YOUR OBJECTIVE
Decide whether each statement agrees with the economics post that follows, answering yes or no and quoting the deciding words of the post: (a) World commodity prices have risen by a quarter over the past six months. (b) Food and energy prices are counted within the core inflation measures. (c) The quoted column attributes the commodity price rise to excessive money creation.

TEXT
•••

A little Economics this and that …

I thought I’d post a little end of the year economics stuff  just in case you need a nap!!

A nifty chart to show we are SO f'd!!!

I’ve been writing for around a year about a possible bubble in commodity prices but a definite increases in base commodity prices coming shortly.  Now, this doesn’t necessarily mean it will involve an increase in over all inflation because these price increases are mostly in the already volatile areas of food and energy which are considered outside the ‘core’ inflation measures because they tend to bump and shuffle a lot.   This is from Paul Krugman in his column: “The Finite World”.

Oil is back above $90 a barrel. Copper and cotton have hit record highs. Wheat and corn prices are way up. Over all, world commodity prices have risen by a quarter in the past six months.

Is it speculation run amok? Is it the result of excessive money creation, a harbinger of runaway inflation just around the corner? No and no.

•••

PROVIDED INFORMATION
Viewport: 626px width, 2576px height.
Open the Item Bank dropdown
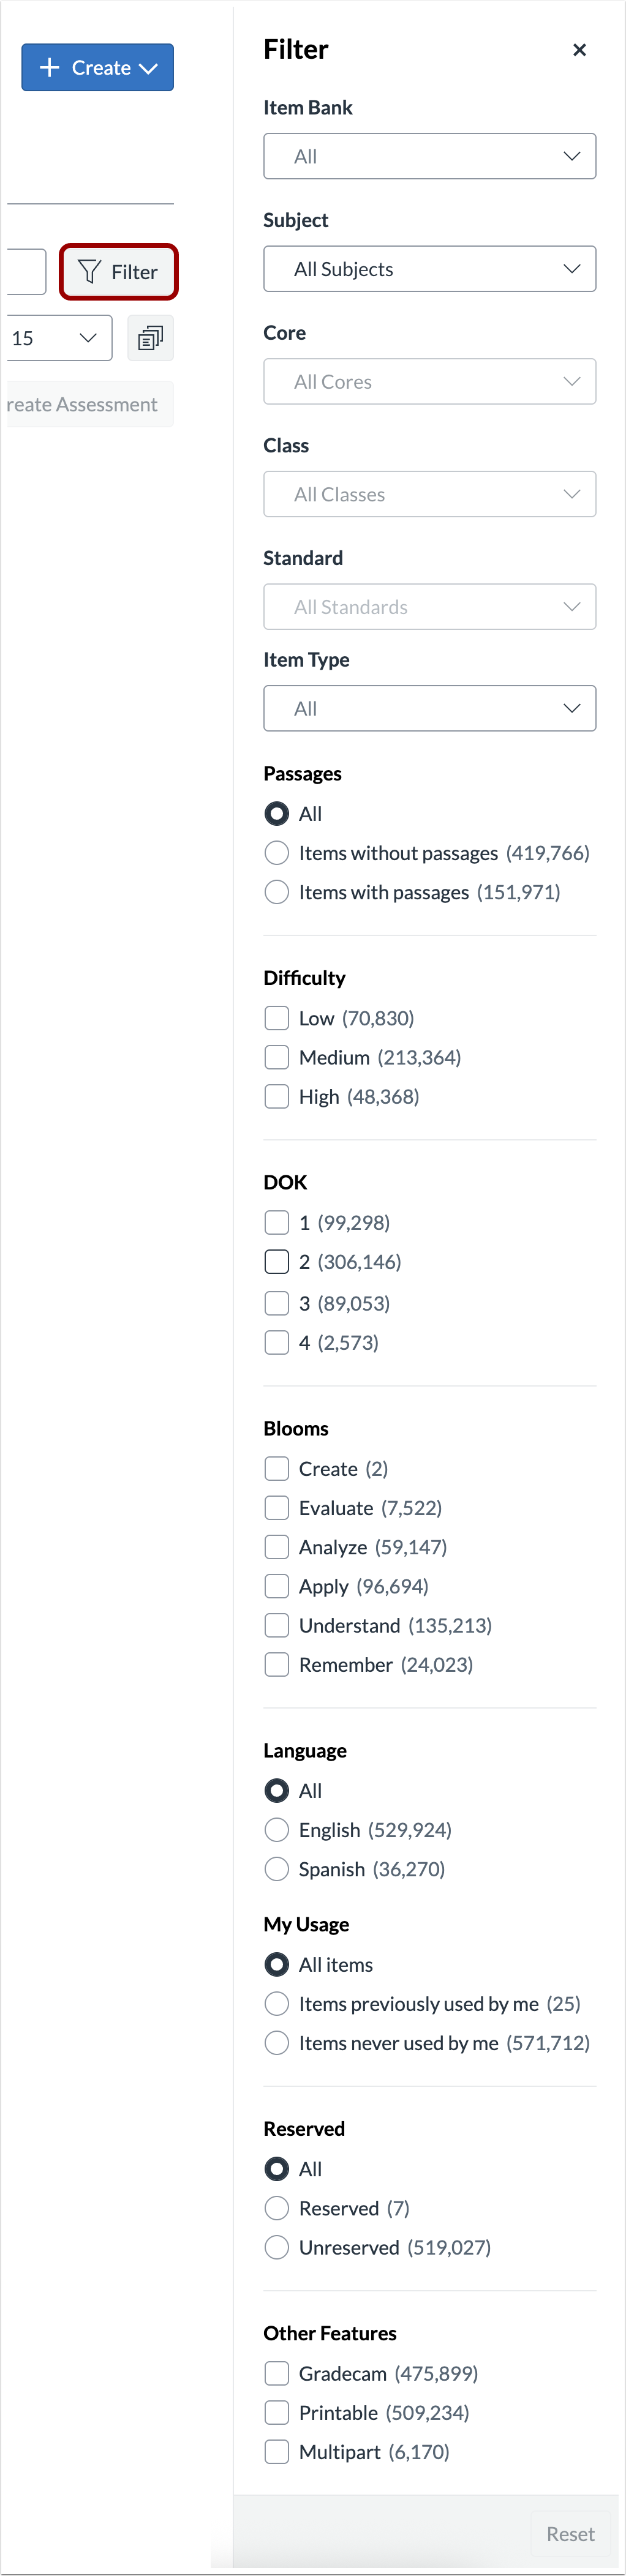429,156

•••

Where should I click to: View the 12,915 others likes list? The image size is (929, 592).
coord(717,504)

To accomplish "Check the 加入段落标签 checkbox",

•••

THE REPLY
(a) Yes: "Over all, world commodity prices have risen by a quarter in the past six months."
(b) No: "which are considered outside the ‘core’ inflation measures"
(c) No: "No and no."